Programming emphasizes jazz idioms including bebop, hard bop, modal jazz, and contemporary fusion, often aligning with repertoires by composers and bandleaders associated with Miles Davis, John Coltrane, Duke Ellington, and Herbie Hancock. The venue curates themed nights reflecting lineages to Latin jazz, Afrobeat, soul jazz, and free jazz, promoting ensembles in dialogue with labels such as Impulse! Records, Verve Records, and ECM Records. Regular residencies and workshops have involved artists connected to Manchester Jazz Festival, Youth Music, Tomorrow's Warriors, and educational initiatives from Royal Northern College of Music and Chetham's School of Music. Broadcasts and sessions have been recorded for programs on BBC Radio 3, BBC Radio 2, and specialist shows on Jazz FM.
The stage has hosted a cross-section of national and international performers linked to figures and ensembles like Gregory Porter, Norah Jones, Jamie Cullum, Courtney Pine, Sharon Shannon, Django Bates, Enrico Rava, Kenny Wheeler, Anouar Brahem, Soweto Kinch, YolanDa Brown, Femi Kuti, and artists associated with collectives such as European Jazz Ensemble and The Bad Plus. Collaborative projects have included musicians with credits on recordings from Blue Note Records, ECM Records, and Verve Records, and guest appearances by instrumentalists connected to orchestras and ensembles such as the BBC Philharmonic, Manchester Camerata, and touring troupes from Carnegie Hall. Live sessions have occasionally featured artists before or after high-profile performances at festivals including Glastonbury Festival, Montreux Jazz Festival, North Sea Jazz Festival, and Cheltenham Jazz Festival.

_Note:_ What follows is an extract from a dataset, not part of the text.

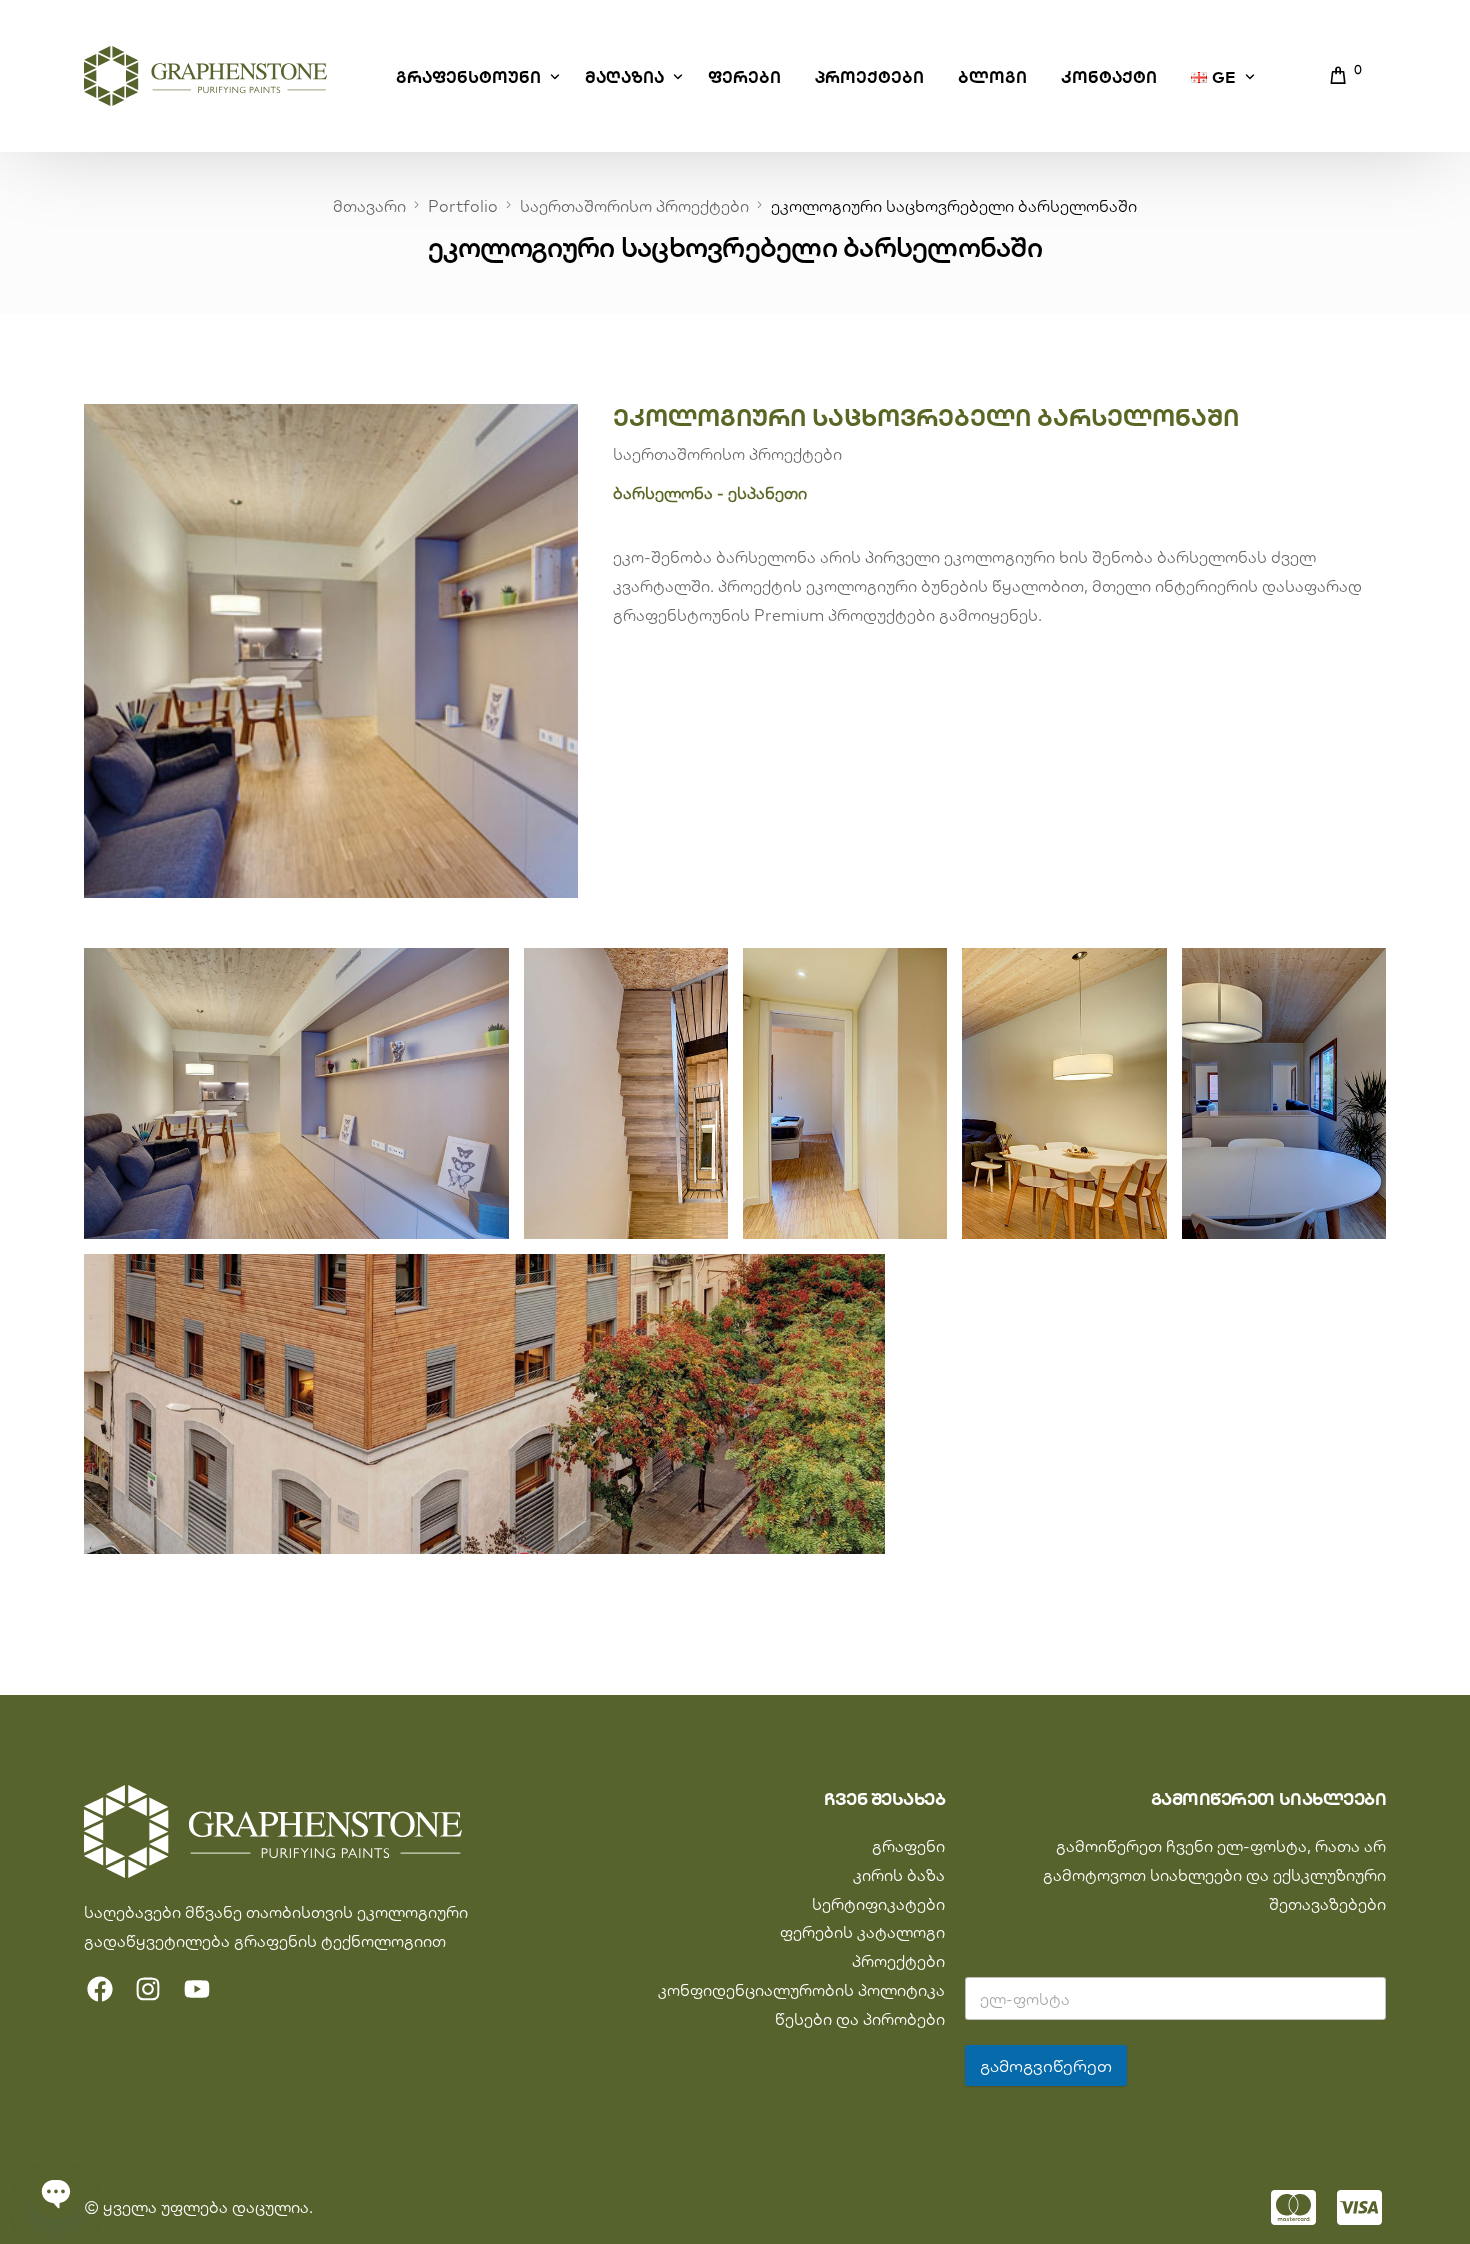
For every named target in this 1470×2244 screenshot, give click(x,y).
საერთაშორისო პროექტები (727, 454)
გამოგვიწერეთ (1046, 2065)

Critics from outlets such as The Guardian, The Independent, Evening Standard, and Financial Times have praised the venue's programming, atmosphere, and contribution to Manchester's nightlife, often comparing its intimacy to historic clubs like Ronnie Scott's Jazz Club and Birdland (New York). The venue has been cited in cultural studies addressing urban regeneration in Manchester and in analyses of UK live music scenes alongside case studies of The Hacienda, Albert Hall (Manchester), and Band on the Wall. Its role in artist development is recognized by funding and training bodies including Arts Council England, PRS Foundation, and Music Education Council, while listings and awards coverage in publications such as Time Out (magazine), The List, and local press have underlined its continuing influence on regional touring circuits and grassroots venue sustainability.